## WHAT THIS TASK INVOLVES
Would you filter these records and copy every line that has the word "height"?

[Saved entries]
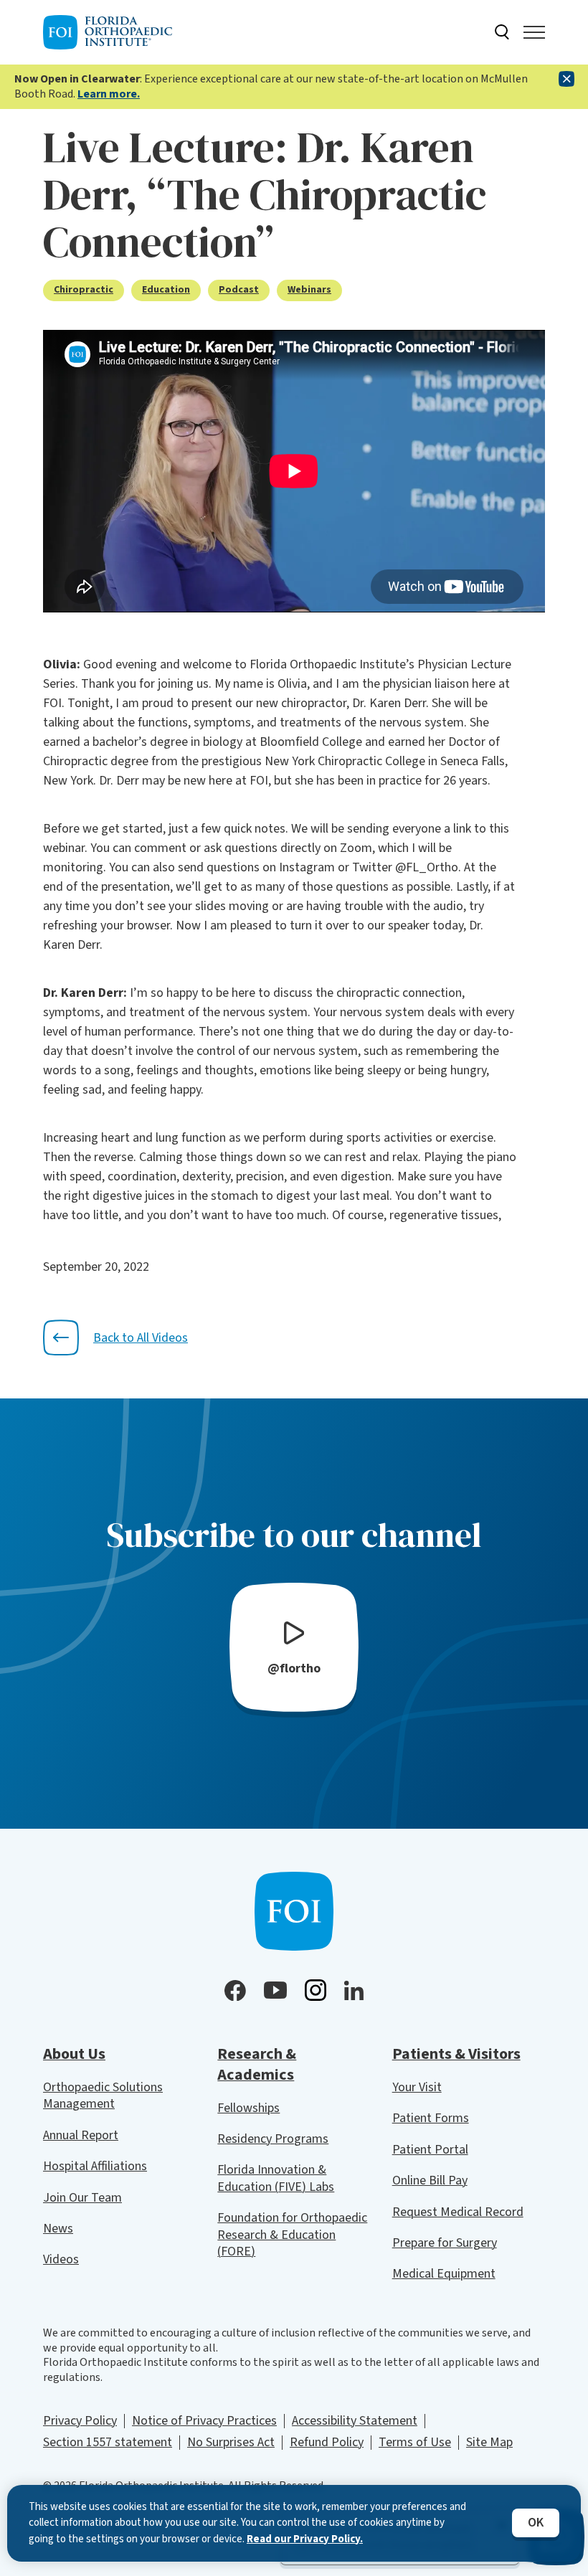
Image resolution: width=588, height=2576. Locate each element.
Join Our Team (82, 2198)
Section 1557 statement (107, 2442)
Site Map (489, 2442)
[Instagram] (315, 1990)
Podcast (239, 290)
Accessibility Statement (354, 2421)
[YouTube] (275, 1990)
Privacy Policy (80, 2421)
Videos (61, 2259)
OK (536, 2523)
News (58, 2229)
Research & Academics (256, 2064)
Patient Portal (430, 2150)
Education (166, 290)
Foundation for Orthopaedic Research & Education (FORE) (292, 2234)
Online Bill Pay (430, 2180)
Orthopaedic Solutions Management (103, 2095)
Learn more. (108, 94)
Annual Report (80, 2135)
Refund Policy (327, 2442)
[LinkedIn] (354, 1990)
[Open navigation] (534, 32)
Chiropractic (83, 290)
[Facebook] (235, 1991)
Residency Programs (272, 2139)
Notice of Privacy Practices (204, 2421)
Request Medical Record (457, 2212)
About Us (74, 2053)
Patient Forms (430, 2118)
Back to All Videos (140, 1338)
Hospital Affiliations (95, 2166)
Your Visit (417, 2087)
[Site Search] (502, 31)
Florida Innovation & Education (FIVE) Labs (275, 2178)
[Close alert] (566, 79)
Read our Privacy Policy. (305, 2539)
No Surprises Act (231, 2442)
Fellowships (248, 2108)
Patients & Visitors (456, 2053)
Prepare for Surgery (444, 2243)
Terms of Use (415, 2442)
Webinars (309, 290)
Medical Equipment (443, 2274)
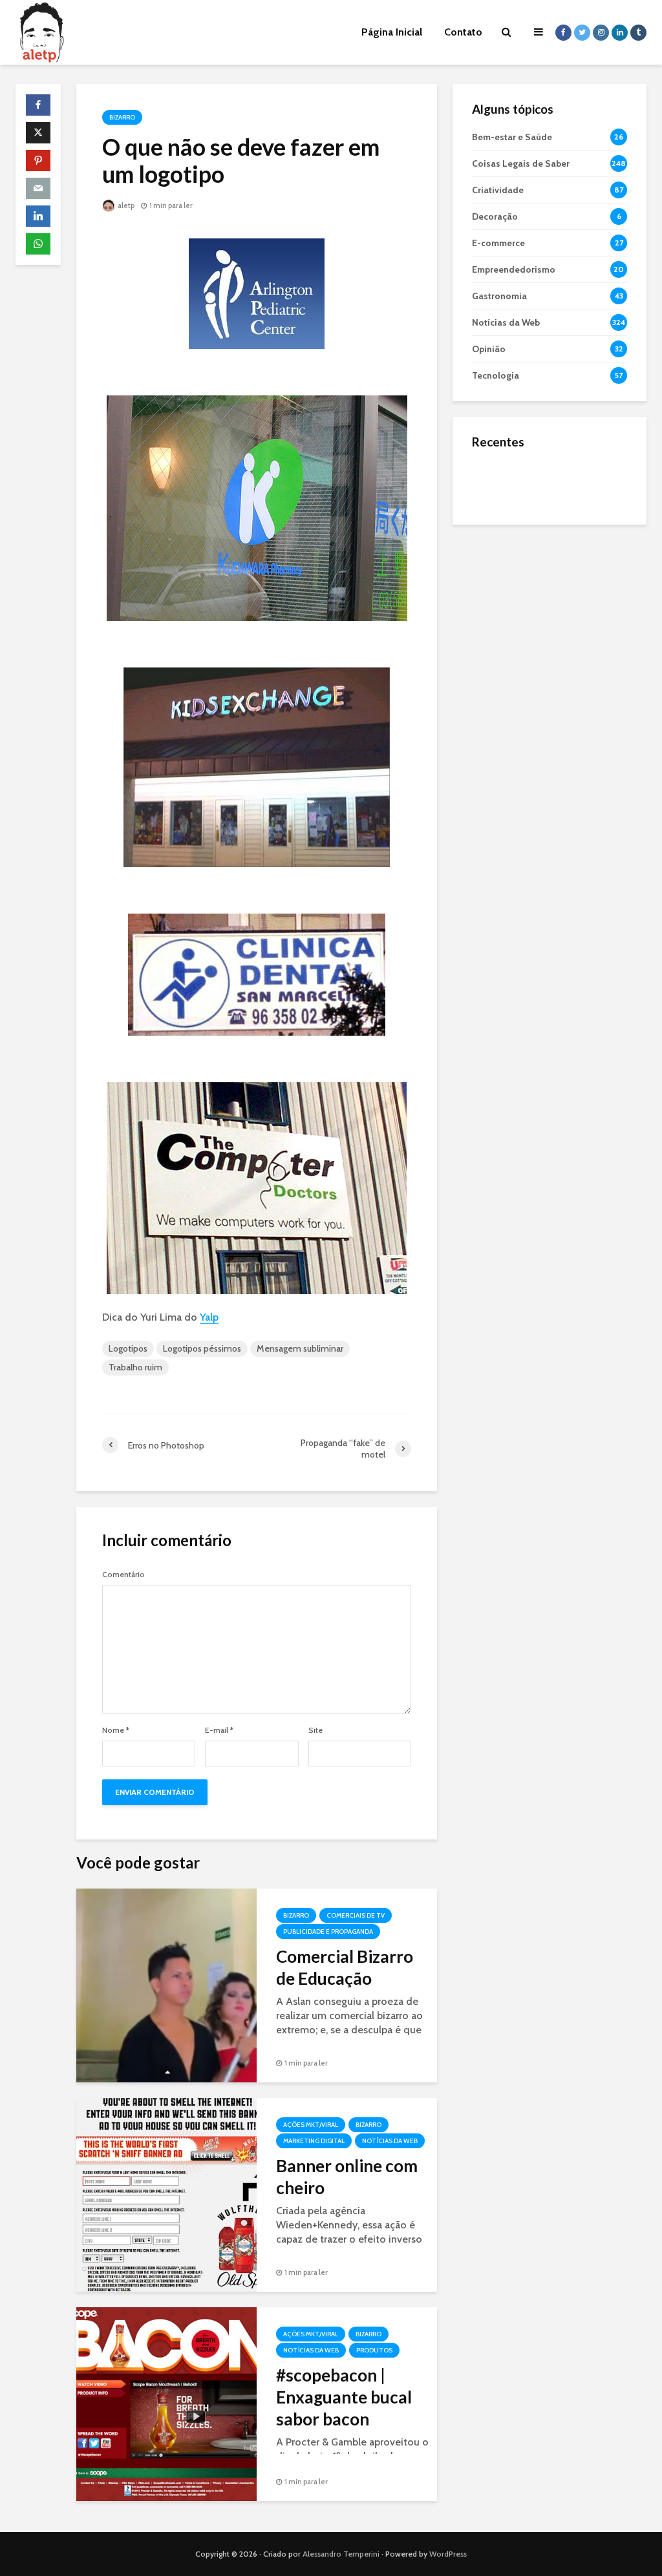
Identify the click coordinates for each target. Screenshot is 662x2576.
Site (315, 1730)
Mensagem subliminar (300, 1348)
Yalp (209, 1317)
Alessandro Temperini (341, 2554)
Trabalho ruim (135, 1367)
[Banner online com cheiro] (166, 2194)
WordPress (448, 2554)
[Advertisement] (549, 621)
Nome (115, 1730)
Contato (463, 32)
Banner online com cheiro (347, 2176)
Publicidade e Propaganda (328, 1931)
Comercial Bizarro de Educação (344, 1967)
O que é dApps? (565, 470)
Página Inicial (391, 32)
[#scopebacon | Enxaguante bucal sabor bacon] (166, 2403)
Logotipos (128, 1348)
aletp (125, 205)
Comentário (123, 1574)
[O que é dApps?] (498, 482)
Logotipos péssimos (202, 1348)
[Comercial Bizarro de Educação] (166, 1984)
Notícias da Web (390, 2141)
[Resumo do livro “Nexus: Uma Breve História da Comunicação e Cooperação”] (498, 533)
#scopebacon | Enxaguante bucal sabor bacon (344, 2397)
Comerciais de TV (355, 1915)
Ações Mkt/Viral (310, 2124)
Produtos (374, 2350)
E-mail (219, 1730)
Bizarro (122, 117)
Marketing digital (314, 2141)
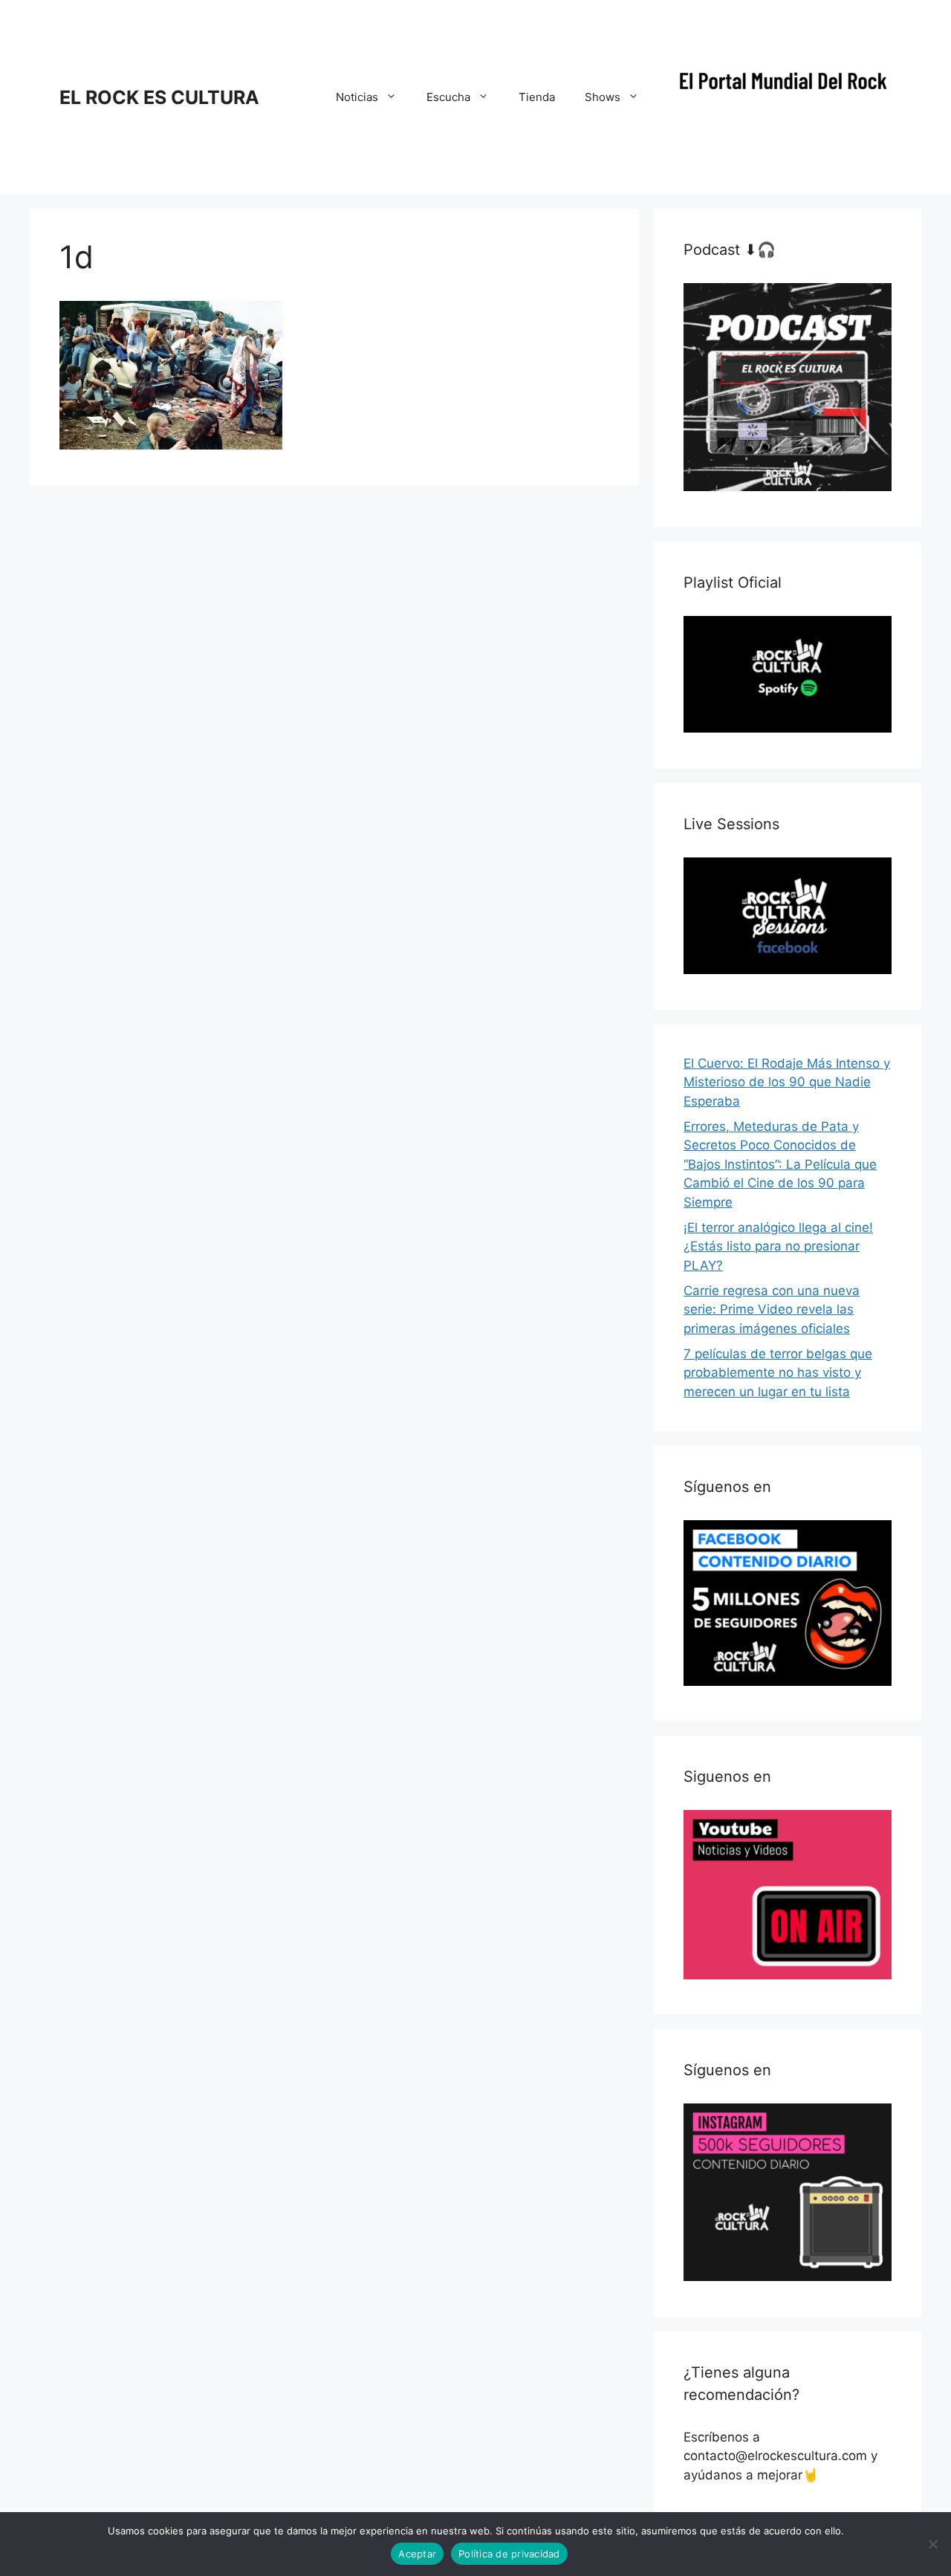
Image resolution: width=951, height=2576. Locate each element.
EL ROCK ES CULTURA (159, 97)
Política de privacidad (509, 2554)
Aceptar (417, 2554)
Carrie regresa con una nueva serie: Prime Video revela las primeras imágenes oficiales (772, 1309)
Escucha (448, 97)
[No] (932, 2544)
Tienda (537, 97)
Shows (602, 97)
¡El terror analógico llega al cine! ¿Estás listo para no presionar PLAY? (778, 1246)
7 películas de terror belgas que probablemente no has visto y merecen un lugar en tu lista (778, 1372)
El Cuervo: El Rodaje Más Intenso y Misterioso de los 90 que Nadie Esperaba (787, 1082)
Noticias (357, 97)
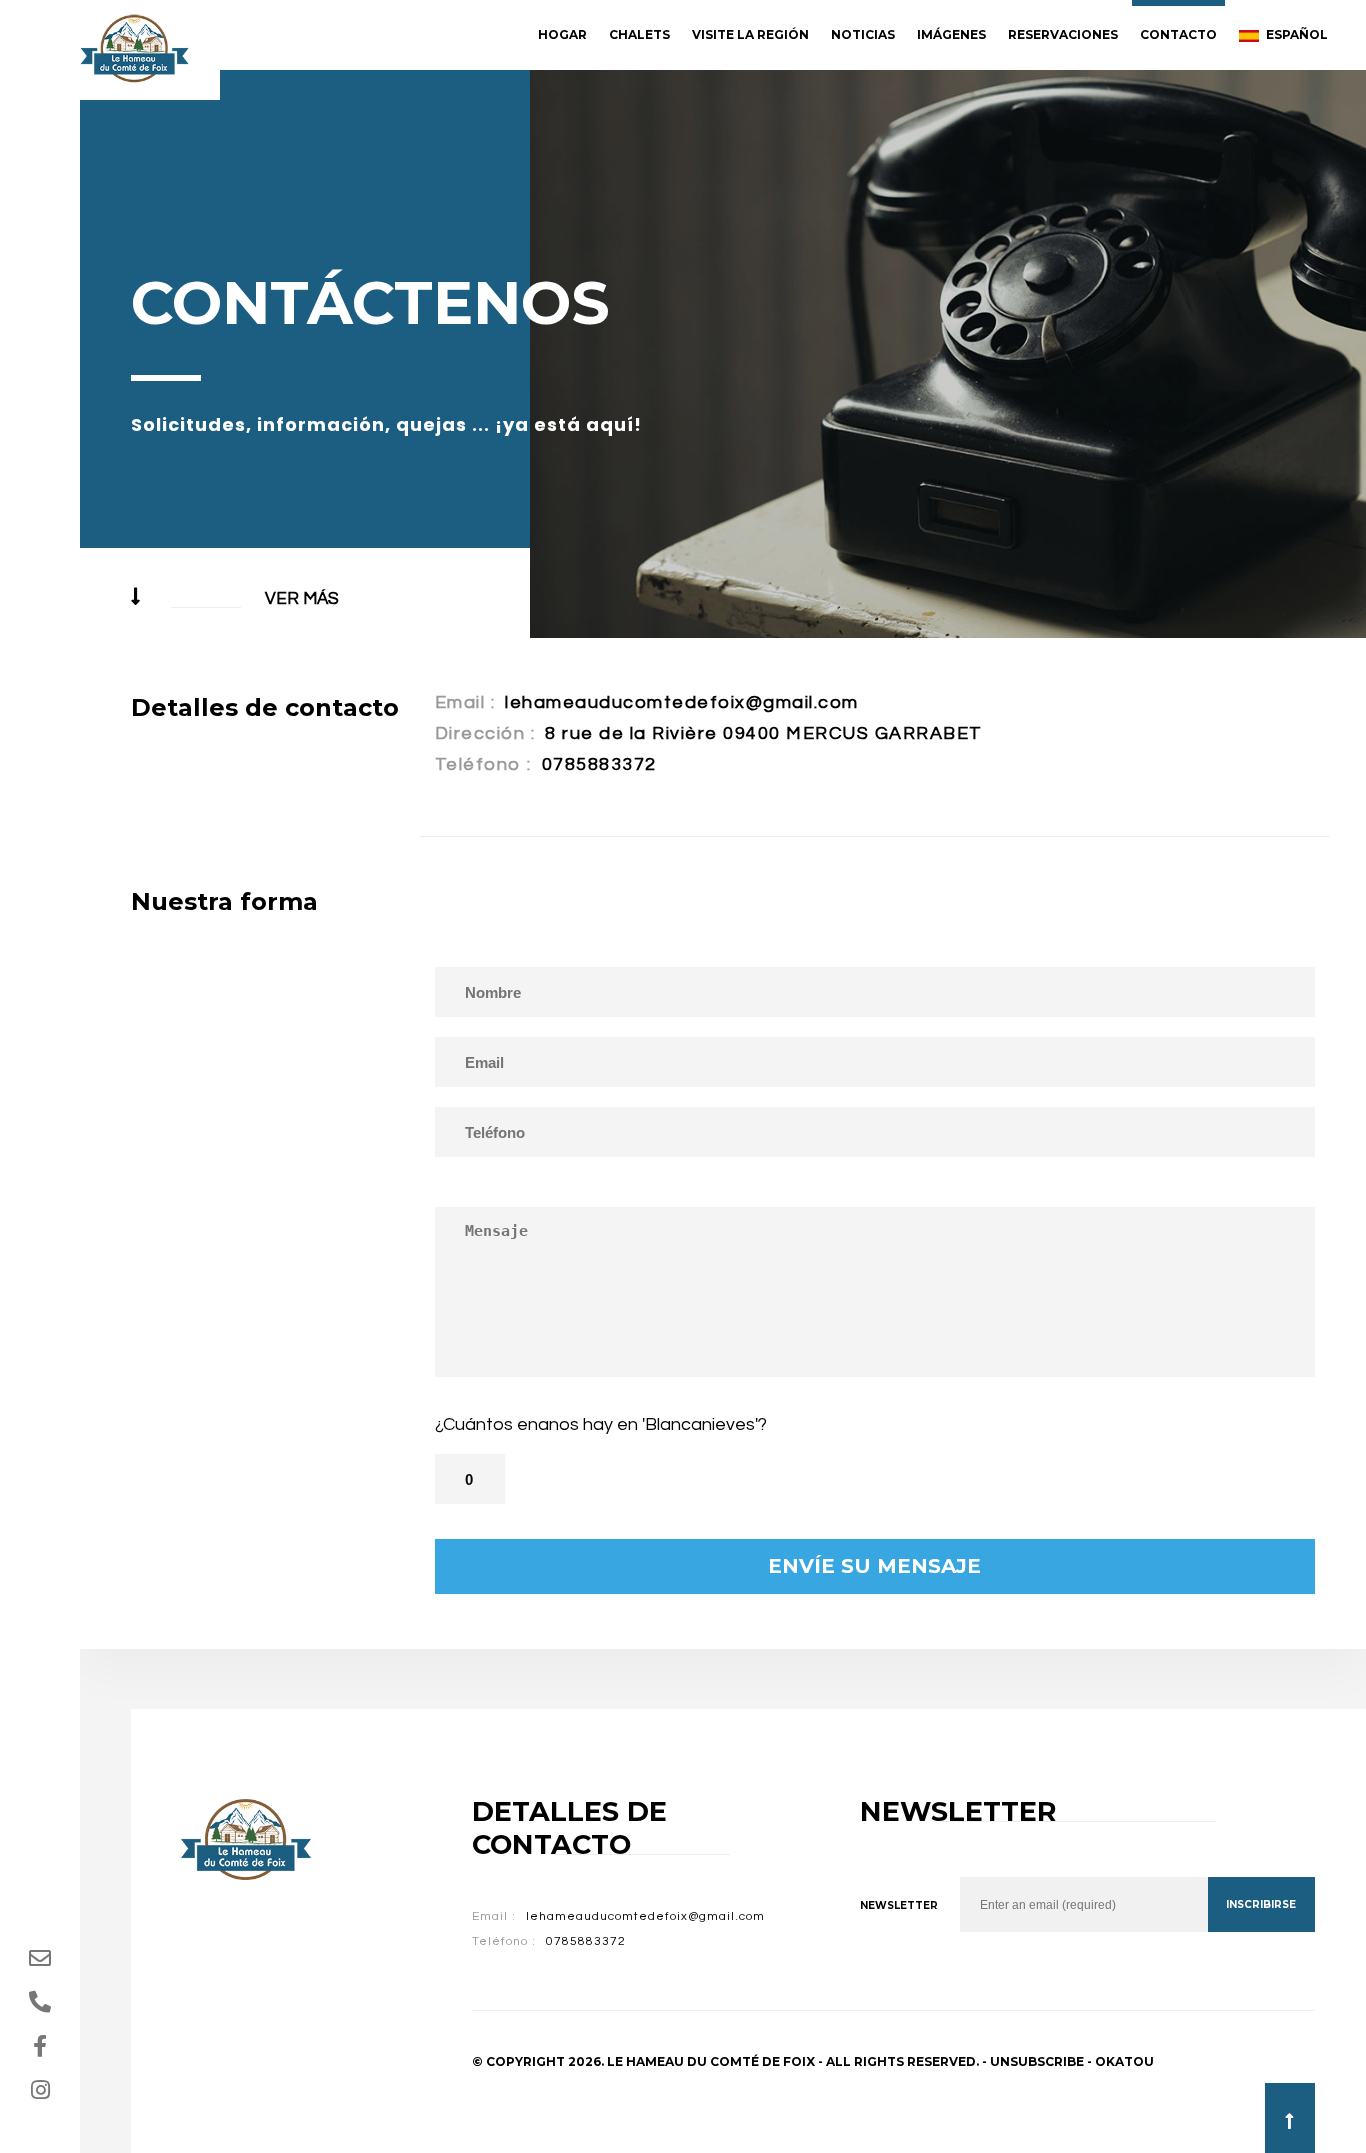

## COMPLETED TASK
Image resolution: width=588, height=2576. Locate each element.
Image resolution: width=951, height=2576. Locate each element.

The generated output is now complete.